= Chen Chu-Shui =

Taiwanese Composer, Violinist

Chen Chu-Shui (1942–1986) was a Taiwanese composer and violinist born in Dashu district, Kaohsiung. He was the recipient of the 5th Kaohsiung Culture & Arts Award in the music category in 1986. Chen served as the head of the music department at the Private Tainan Junior College of Home Economics (later renamed as Tainan University of Technology), a board of Directors of the Kaohsiung Music Association, and a member of the Asian Composers League Taiwan National Committee. He and his wife, pianist Liu Fu-Mei, were known for their efforts to promote music education and art activities in southern Taiwan.

== Life ==
Chen Chu-Shui was born in 1942 in Dashu district, Kaohsiung. He enrolled in the music department of National Taiwan Academy of Arts in 1961, majoring in violin under the tutelage of Professor Ma Xi-Cheng, and studying composition under Professor Hsu Tsang-Houei. In 1964, he published his debut work “Autumn.” Upon his graduation from National Taiwan Academy of Arts in 1966, he performed in National Taiwan Arts Education Center in the next year and settled in Kaohsiung with his wife, pianist Liu Fu-Mei, a fellow student from the same school.

== Career ==
In 1971, Chen Chu-Shui was appointed to the music department of the then Private Tainan Junior College of Home Economics, which was the first music department in southern Taiwan and is now renamed as the Department of Music, Tainan University of Technology. He published his work Lyric Piano Pieces in 1972. Two years later, he participated in the 1st concert of the International Society for Contemporary Music and formed an art group called the “Hanyue (Cold Moon) Club” with other Kaohsiung-based artists, including composer Tyzen Hsiao, for interdisciplinary art exhibitions and performances over the next two years.

■ REQUIRED ACTION A:
Translate this sentence from the Chen Chu-Shui article into Spanish: "He enrolled in the music department of National Taiwan Academy of Arts in 1961, majoring in violin under the tutelage of Professor Ma Xi-Cheng, and studying composition under Professor Hsu Tsang-Houei."
■ REQUIRED ACTION B:
Answer these questions from the Chen Chu-Shui article:
(i) Which award did Chen Chu-Shui receive in 1986?
(ii) What was the title of the debut work he published in 1964?
(iii) What was the name of the art group he formed with other Kaohsiung-based artists?
■ REQUIRED ACTION C:
Quote the Chen Chu-Shui article, starting with "Taiwanese Composer, Violinist" and going on through "in southern Taiwan.".

■ DATA EXTRACTS:

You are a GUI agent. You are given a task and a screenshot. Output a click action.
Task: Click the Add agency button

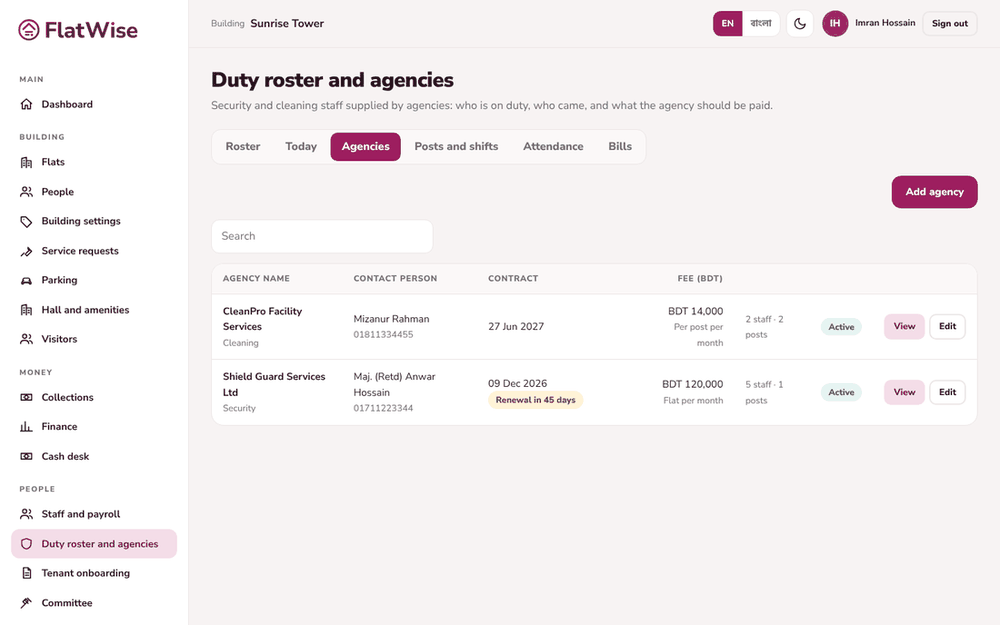934,192
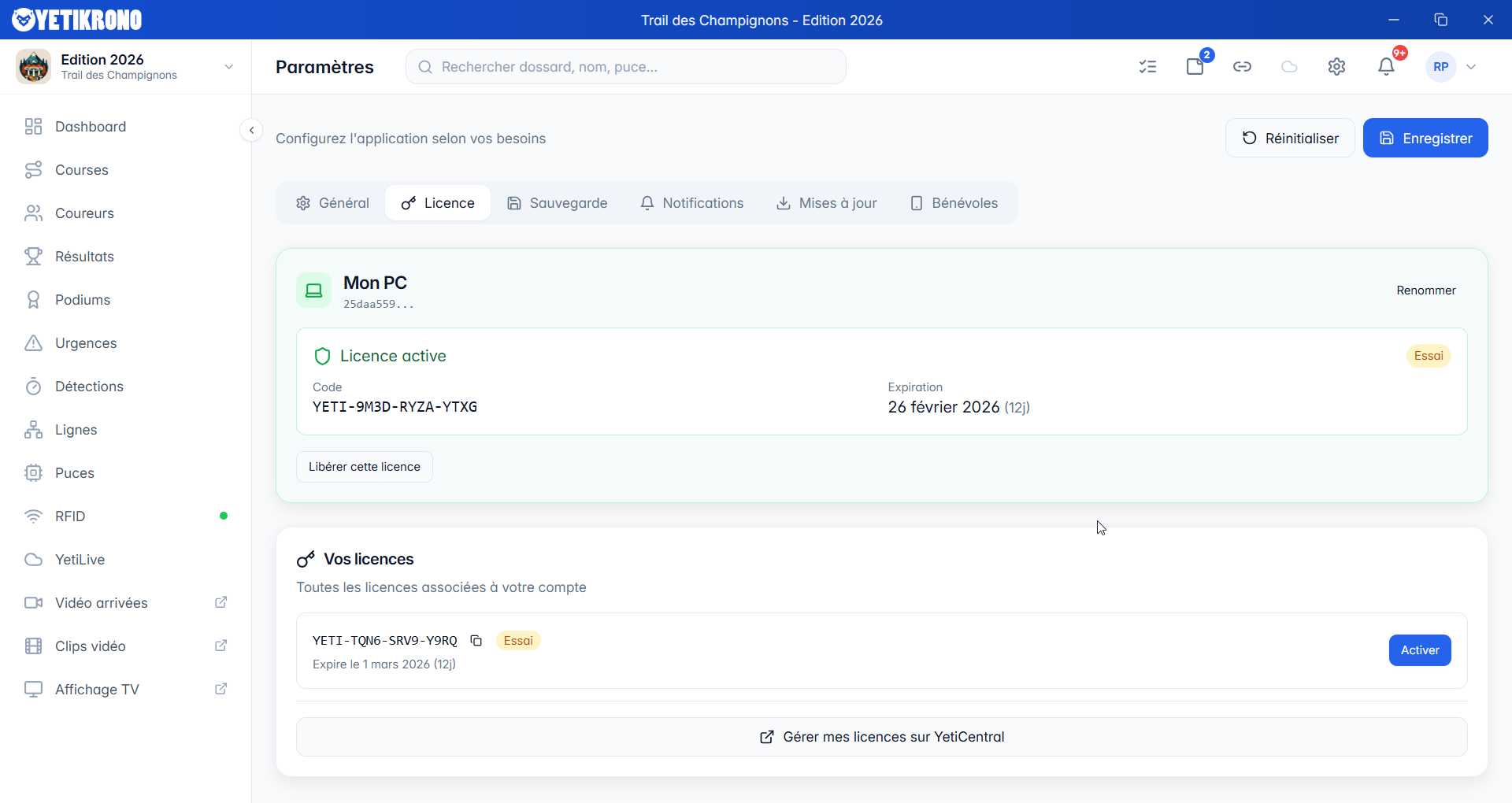Open Gérer mes licences sur YetiCentral
This screenshot has height=803, width=1512.
click(881, 737)
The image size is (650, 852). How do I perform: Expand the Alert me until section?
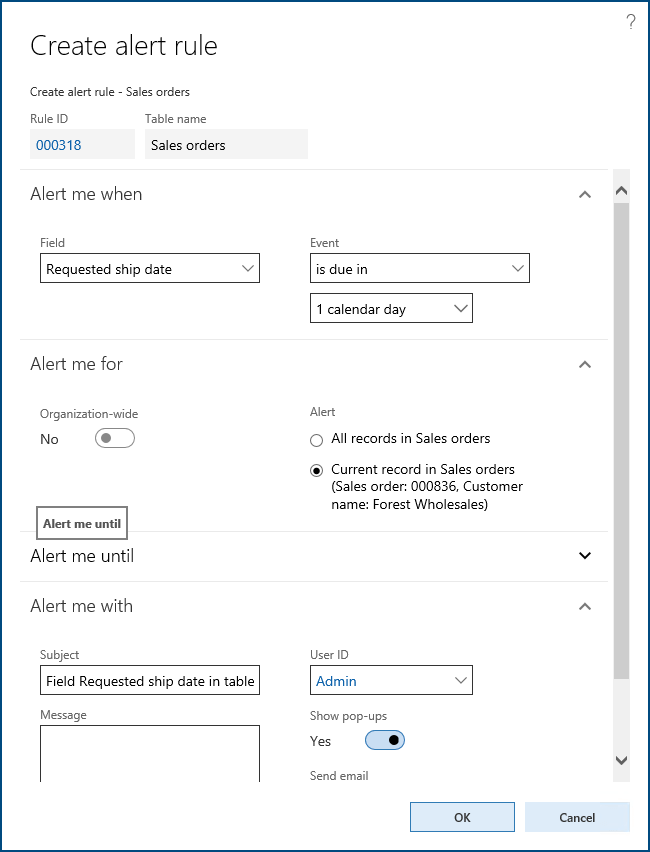pyautogui.click(x=585, y=555)
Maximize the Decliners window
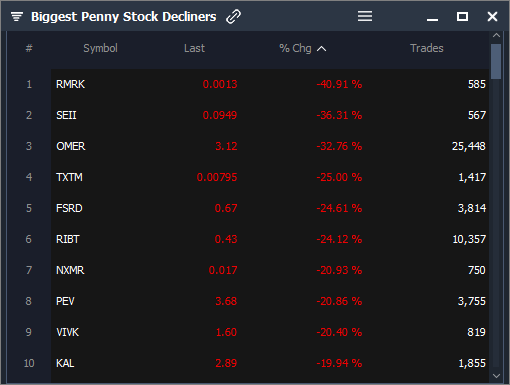The image size is (510, 385). click(x=462, y=16)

■ PROBLEM SOLUTION A:
Se matriculó en el departamento de música de la Academia Nacional de Artes de Taiwán en 1961, especializándose en violín bajo la tutela del profesor Ma Xi-Cheng y estudiando composición con el profesor Hsu Tsang-Houei.

■ PROBLEM SOLUTION B:
(i) The 5th Kaohsiung Culture & Arts Award, in the music category.
(ii) "Autumn."
(iii) The "Hanyue (Cold Moon) Club."

■ PROBLEM SOLUTION C:
Taiwanese Composer, Violinist

Chen Chu-Shui (1942–1986) was a Taiwanese composer and violinist born in Dashu district, Kaohsiung. He was the recipient of the 5th Kaohsiung Culture & Arts Award in the music category in 1986. Chen served as the head of the music department at the Private Tainan Junior College of Home Economics (later renamed as Tainan University of Technology), a board of Directors of the Kaohsiung Music Association, and a member of the Asian Composers League Taiwan National Committee. He and his wife, pianist Liu Fu-Mei, were known for their efforts to promote music education and art activities in southern Taiwan.